Source data:
^^^^^^^^^^^^^^^^

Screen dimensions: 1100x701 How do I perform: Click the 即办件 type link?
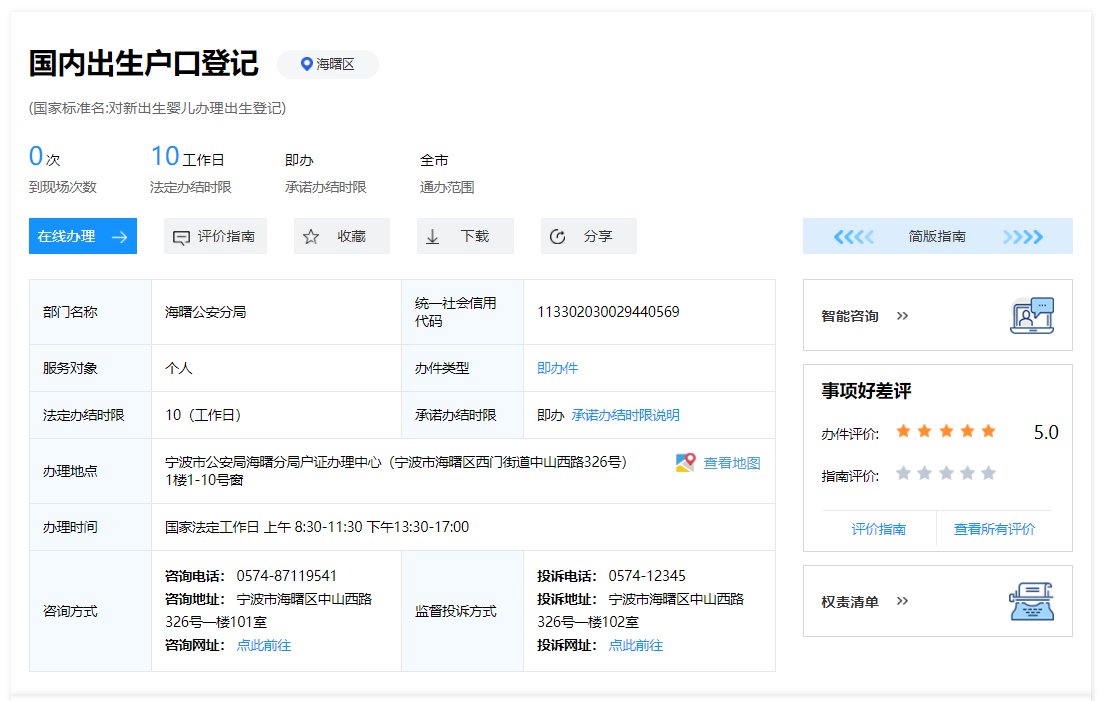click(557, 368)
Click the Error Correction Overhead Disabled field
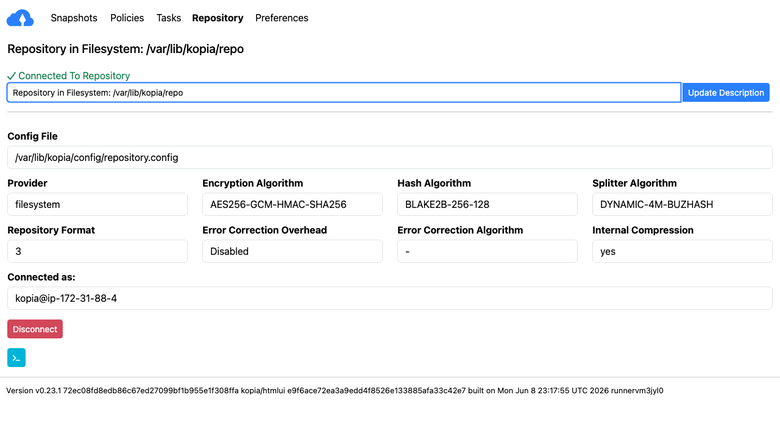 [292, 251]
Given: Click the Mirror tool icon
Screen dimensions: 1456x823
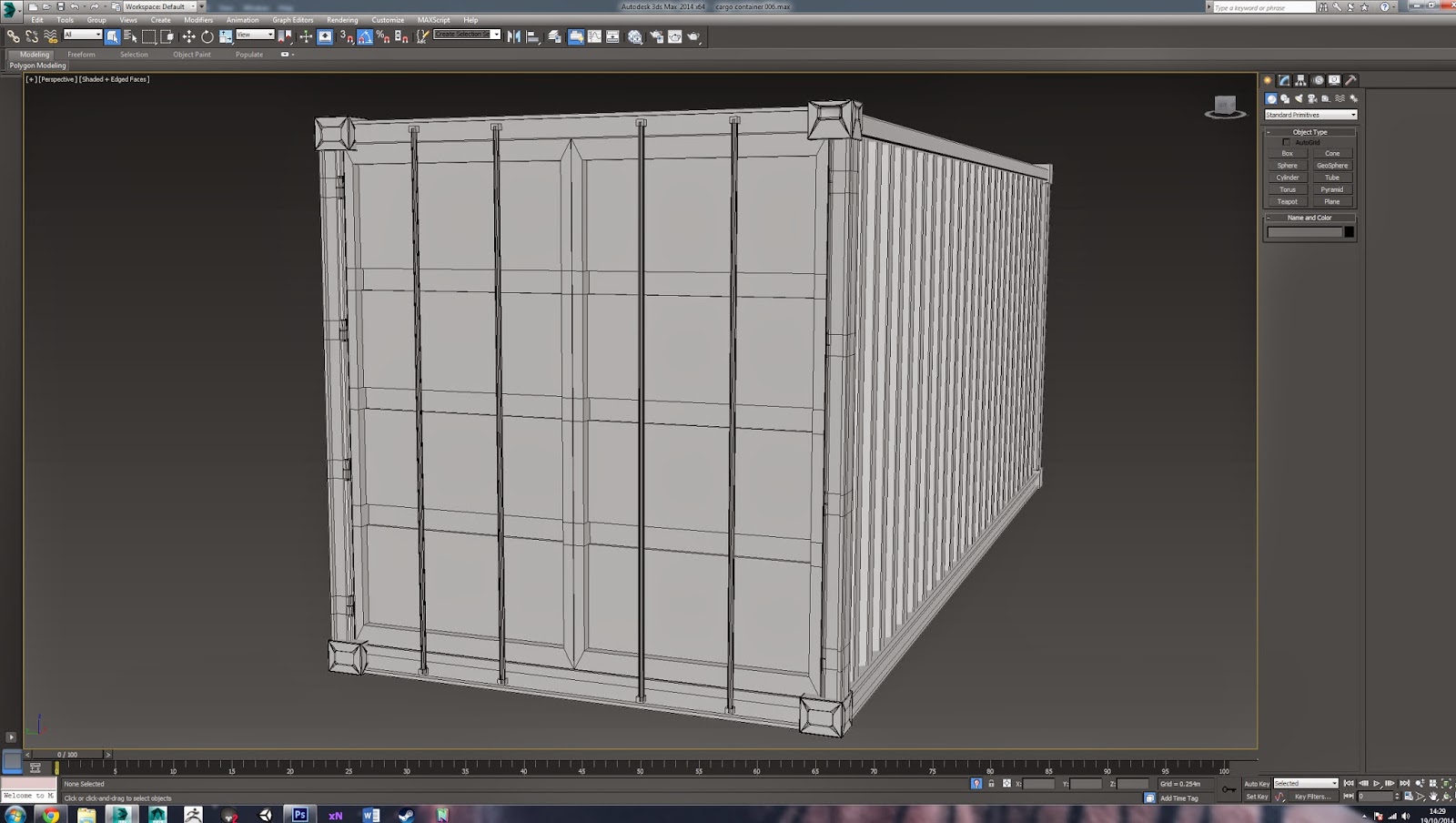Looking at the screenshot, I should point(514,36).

^^^^^^^^^^^^^^^^

→ Task to carry out: Write out again, exactly, each line from the one with "Given: Click the Mirror tool icon" to the end of the entries. No pictures go in.

→ Response to the task:
Given: Click the Mirror tool icon
Screen dimensions: 1456x823
Looking at the screenshot, I should point(514,36).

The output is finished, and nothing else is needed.